Si inizia dall’esilio di Dreyfus, si passa per l’articolo di Zolà (che dà il titolo alla pellicola) e si arriva allo scioglimento della vicenda. Questo è, e questo funziona. Nel frattempo però Polanski dà prova della differenza che intercorre tra un cinema di costume privo di carattere e un’opera autoriale pronta a sorprendere lo spettatore. L’utilizzo dei macro, l’alternanza di panoramiche e l’incastro tra campi lunghissimi e primi piani sono parte della formula con cui Polanski non ha mai smesso di lavorare, e nemmeno qui abbandona il metodo, trovandone un’esposizione utile a narrare l’affare Dreyfus come un fatto personale.

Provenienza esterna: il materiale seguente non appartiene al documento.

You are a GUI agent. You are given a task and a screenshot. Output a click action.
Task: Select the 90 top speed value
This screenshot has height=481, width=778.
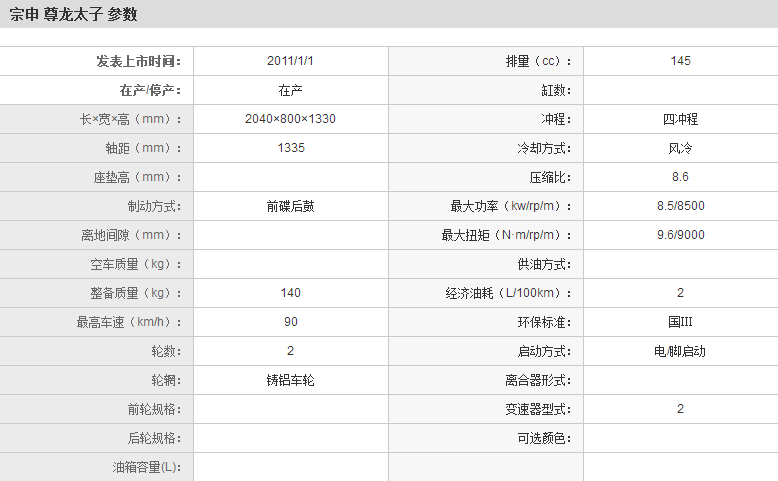coord(290,322)
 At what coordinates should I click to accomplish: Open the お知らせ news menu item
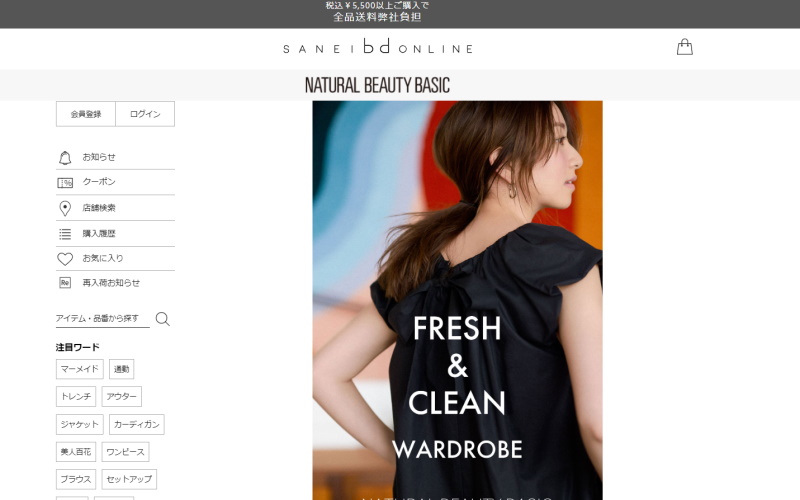(99, 157)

Inevitabile è infatti il gioco di accostamento tra l’ingiusta persecuzione giudiziaria al centro della pellicola e le vicende giuridiche del suo regista, ma non si riduce a ciò la commistione tra vicenda e narratore. Le anguste vie della personalizzazione si muovono infatti anche nella ferita sempre aperta dell’antisemitismo, mostrato nei paradossi creati da chi non vede un colpevole migliore di un ebreo. È pero anche grazie all’intreccio tra il tempo del racconto e il nostro presente che J’accuse afferra lo spettatore, ed è qui che la sceneggiatura si conquista attenzione e plausi. Frasi la cui contestualizzazione è possibile solo grazie alla messa in scena che ne caratterizza l’anno sono frequenti e mai retoriche, proposte spesso con ironia e parte di un elemento che risulta amaro anche nella prospettiva temporale della vicenda. Introdotto nel 1895 e concluso poco dopo il ‘900, J’accuse non è solo la testimonianza di ingiustizie ancora vive nella nostra società, ma anche prefigurazione delle tragiche guerre mondiali di cui anticipa ideologie e modelli.
Obbedire a un ordine per sentirsi parte di qualcosa, perpetrare ovvie ingiustizie per mantenere fede alle proprie idee. Il fondamento dell’affare Dreyfus sono radici che si sviluppano dai paradossi militari di cui ricava esempi nei nomi noti della vicenda. Polanski seleziona bene un cast dai volti grotteschi, utili a delineare le basi di un’etica spregevole che marcisce negli scantinati di sistemi marziali a cui il ‘900 ha dato spazio, e di cui solo l’affare Dreyfus aveva denunciato l’esistenza.
Se c’è un futuro per narrazioni lineari in questo mare discontinuo e frammentato, quel futuro si manifesta anche qui, nell’ultimo classico, granitico e forbito lavoro di Roman Polanski. Abilissimo nel trasportare lo spettatore dove passato e presente entrano in contatto, riportando a galla ferite, ma anche intrattenendo con una storia vera che trova ora casa anche su schermo.